[Data on locating visible targets]
## start

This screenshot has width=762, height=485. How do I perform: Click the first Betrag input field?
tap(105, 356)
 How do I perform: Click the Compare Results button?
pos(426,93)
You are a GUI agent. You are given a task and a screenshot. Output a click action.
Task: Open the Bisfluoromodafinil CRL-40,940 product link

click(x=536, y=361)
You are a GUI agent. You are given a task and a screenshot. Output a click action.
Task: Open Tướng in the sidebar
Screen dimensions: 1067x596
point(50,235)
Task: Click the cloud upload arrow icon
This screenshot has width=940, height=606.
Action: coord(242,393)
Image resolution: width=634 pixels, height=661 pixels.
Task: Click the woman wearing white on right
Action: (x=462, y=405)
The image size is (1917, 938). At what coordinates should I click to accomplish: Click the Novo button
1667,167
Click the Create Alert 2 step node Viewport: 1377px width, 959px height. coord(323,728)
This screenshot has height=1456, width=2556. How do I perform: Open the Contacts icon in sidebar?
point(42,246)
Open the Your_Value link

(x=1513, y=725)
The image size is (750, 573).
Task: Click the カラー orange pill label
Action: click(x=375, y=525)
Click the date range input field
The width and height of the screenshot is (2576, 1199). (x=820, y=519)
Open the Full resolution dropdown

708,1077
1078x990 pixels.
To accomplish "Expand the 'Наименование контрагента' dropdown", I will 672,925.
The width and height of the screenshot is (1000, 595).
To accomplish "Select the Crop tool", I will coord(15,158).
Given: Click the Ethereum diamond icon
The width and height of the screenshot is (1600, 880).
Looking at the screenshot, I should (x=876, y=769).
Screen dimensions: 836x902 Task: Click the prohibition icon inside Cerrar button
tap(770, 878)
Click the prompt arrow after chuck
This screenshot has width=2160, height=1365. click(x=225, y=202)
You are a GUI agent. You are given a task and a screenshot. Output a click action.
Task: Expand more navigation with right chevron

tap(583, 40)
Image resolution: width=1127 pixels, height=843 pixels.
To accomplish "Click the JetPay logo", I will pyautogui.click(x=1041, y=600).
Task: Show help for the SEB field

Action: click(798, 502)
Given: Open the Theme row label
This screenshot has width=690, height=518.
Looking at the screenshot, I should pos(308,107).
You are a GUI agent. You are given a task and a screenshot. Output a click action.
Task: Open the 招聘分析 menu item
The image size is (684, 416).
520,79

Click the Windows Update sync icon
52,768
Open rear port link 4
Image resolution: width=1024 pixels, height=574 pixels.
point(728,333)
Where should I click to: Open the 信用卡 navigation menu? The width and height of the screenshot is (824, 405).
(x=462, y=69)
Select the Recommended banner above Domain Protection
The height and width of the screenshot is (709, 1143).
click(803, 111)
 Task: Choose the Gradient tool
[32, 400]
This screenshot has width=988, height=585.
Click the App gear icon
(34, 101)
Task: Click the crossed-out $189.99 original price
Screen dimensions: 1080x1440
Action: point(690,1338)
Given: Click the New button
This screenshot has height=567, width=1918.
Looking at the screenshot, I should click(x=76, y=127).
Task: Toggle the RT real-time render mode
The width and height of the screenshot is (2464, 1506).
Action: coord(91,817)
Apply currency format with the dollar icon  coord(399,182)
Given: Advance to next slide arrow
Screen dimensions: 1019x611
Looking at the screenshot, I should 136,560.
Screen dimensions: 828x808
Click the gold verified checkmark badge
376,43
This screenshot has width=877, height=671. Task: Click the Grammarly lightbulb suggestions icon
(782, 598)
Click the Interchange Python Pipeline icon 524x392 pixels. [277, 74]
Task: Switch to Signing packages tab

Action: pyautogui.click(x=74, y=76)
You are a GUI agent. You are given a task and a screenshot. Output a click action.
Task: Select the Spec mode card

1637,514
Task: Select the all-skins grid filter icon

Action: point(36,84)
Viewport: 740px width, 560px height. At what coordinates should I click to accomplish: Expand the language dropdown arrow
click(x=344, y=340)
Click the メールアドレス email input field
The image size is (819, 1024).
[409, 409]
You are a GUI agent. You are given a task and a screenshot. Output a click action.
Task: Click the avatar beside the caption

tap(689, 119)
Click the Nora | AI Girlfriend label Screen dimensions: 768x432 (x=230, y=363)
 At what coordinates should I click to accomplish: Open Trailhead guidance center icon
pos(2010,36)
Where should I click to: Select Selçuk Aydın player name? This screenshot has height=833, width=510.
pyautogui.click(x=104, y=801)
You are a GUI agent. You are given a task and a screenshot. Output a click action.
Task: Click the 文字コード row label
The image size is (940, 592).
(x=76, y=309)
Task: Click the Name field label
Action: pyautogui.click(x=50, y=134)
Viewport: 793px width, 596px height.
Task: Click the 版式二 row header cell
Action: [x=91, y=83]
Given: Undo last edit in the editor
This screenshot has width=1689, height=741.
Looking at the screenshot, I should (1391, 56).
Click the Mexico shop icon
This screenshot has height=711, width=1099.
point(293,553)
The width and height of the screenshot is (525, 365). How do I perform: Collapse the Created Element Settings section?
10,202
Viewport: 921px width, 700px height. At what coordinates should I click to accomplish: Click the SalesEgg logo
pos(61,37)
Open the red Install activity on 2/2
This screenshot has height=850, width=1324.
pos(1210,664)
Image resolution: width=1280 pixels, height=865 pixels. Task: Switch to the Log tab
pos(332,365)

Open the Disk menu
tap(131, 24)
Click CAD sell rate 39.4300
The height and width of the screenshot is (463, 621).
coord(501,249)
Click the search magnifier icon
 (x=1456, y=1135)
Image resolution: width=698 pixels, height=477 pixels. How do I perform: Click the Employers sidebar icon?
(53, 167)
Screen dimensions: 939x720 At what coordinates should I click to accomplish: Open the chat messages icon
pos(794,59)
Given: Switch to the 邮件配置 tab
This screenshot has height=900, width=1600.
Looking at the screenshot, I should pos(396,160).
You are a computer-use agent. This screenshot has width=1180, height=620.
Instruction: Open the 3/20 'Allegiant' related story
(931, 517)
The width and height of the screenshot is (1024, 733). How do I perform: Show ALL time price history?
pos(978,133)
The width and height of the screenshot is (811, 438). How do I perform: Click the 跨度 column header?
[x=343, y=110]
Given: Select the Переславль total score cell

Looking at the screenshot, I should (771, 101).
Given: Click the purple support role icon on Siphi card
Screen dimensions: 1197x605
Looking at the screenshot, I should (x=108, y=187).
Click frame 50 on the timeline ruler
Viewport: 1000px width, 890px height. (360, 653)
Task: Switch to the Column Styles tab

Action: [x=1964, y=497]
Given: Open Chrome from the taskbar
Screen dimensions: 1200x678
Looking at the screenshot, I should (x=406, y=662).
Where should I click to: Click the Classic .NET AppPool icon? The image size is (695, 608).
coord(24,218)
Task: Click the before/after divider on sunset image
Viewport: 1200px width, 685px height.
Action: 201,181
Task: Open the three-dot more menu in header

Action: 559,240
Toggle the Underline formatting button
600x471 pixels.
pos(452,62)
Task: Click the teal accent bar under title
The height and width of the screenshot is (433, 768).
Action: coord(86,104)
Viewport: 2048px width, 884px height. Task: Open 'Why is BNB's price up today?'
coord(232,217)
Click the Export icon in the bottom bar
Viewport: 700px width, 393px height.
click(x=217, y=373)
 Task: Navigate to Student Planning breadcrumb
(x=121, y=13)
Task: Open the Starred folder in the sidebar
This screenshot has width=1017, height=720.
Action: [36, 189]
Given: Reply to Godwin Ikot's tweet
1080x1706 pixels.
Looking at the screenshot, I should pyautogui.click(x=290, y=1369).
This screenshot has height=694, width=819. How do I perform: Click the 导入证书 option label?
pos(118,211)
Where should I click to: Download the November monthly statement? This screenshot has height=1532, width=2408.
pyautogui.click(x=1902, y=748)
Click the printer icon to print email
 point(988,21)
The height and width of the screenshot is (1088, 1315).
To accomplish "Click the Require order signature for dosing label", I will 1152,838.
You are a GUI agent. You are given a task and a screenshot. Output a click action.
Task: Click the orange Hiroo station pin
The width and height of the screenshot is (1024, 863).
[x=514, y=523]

## end

Can you duplicate the data above word for word, covering the stretch from the line containing "You are a computer-use" through the line containing "Looking at the screenshot, I should (771, 101).", both included?

TASK RESULT »
You are a computer-use agent. This screenshot has width=1180, height=620.
Instruction: Open the 3/20 'Allegiant' related story
(931, 517)
The width and height of the screenshot is (1024, 733). How do I perform: Show ALL time price history?
pos(978,133)
The width and height of the screenshot is (811, 438). How do I perform: Click the 跨度 column header?
[x=343, y=110]
Given: Select the Переславль total score cell

Looking at the screenshot, I should (771, 101).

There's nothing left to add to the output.